“Da tempo il nostro duomo necessita di lavori di ristrutturazione e consolidamento. Come è risaputo, esso è di proprietà del comune di Cerignola, mentre l’uso è riservato al culto e al servizio pastorale”.

Lo spiega in una nota il parroco della cattedrale di Cerignola e vicario generale della diocesi, don Vincenzo D’Ercole. “Già da quattro anni la Curia vescovile - prosegue la nota - sta cercando e sollecitando finanziamenti in varie direzioni. Nel frattempo, ha provveduto a diversi lavori di manutenzione ordinaria”.
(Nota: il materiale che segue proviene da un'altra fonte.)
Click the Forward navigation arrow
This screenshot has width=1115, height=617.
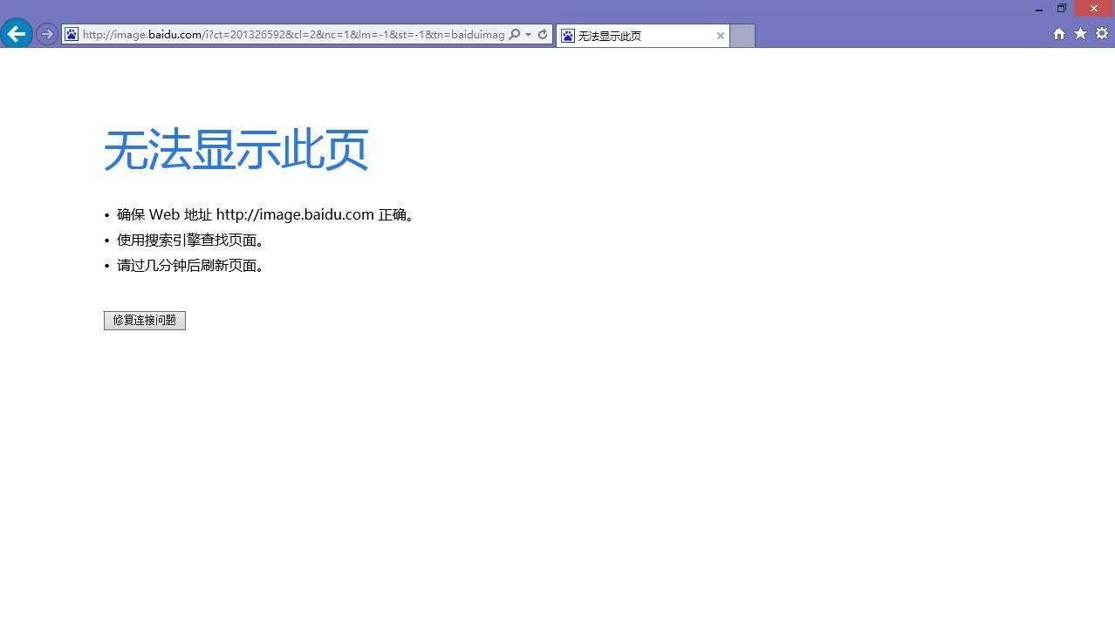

“Ora la situazione si è aggravata - sottolinea il comunicato -. Perciò, con procedura di somma urgenza, si sta intervenendo per preservare l’incolumità dei fedeli e dei visitatori che accedono in duomo. Si stanno rimuovendo alcune parti ammalorate di intonaco sulle volte, al fine di evitare la caduta di materiale dall’alto. Poi continueremo a muoverci, d’intesa con la Soprintendenza, perché i lavori da fare in cattedrale possano consolidarla e ne accrescano il decoro, anzitutto per le sue finalità di culto e preghiera, ma anche per valorizzarne l’indubbia attrattività per chiunque giunge a visitare la nostra città”.
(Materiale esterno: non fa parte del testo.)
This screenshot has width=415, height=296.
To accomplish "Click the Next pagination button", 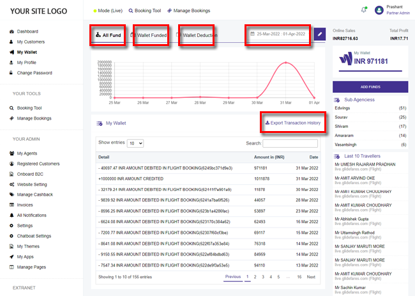I will click(311, 277).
Infine, l’appello per tutti, all’amministrazione comunale in primis: “Per questi lavori urgenti e per gli altri da programmare si chiede all’amministrazione comunale di erogare il primo contributo di euro 300mila già deliberato e annunciato tempo fa. Al contempo, si invita a continuare la ricerca di adeguati finanziamenti, secondo le interlocuzioni in corso”. Poi ai Cerignolani, residenti e non, l’invito a collaborare con le donazioni. “Un sentimento di amore e solidarietà spinga l’intera popolazione a una risposta collettiva di speranza e impegno per il risanamento del nostro amato Duomo Tonti. L’amore per la Cattedrale, ferita nella sua struttura, porti a gesti fattivi da parte di tutti”.
Per contribuire si può utilizzare il cc presso Intesa San Paolo: Iban IT69I0306909606100000105114 della parrocchia San Pietro Apostolo con la causale “Per lavori necessari in duomo”. A cadenza trimestrale, sarà pubblicamente rendicontato l’utilizzo delle offerte che giungeranno con la suddetta causale.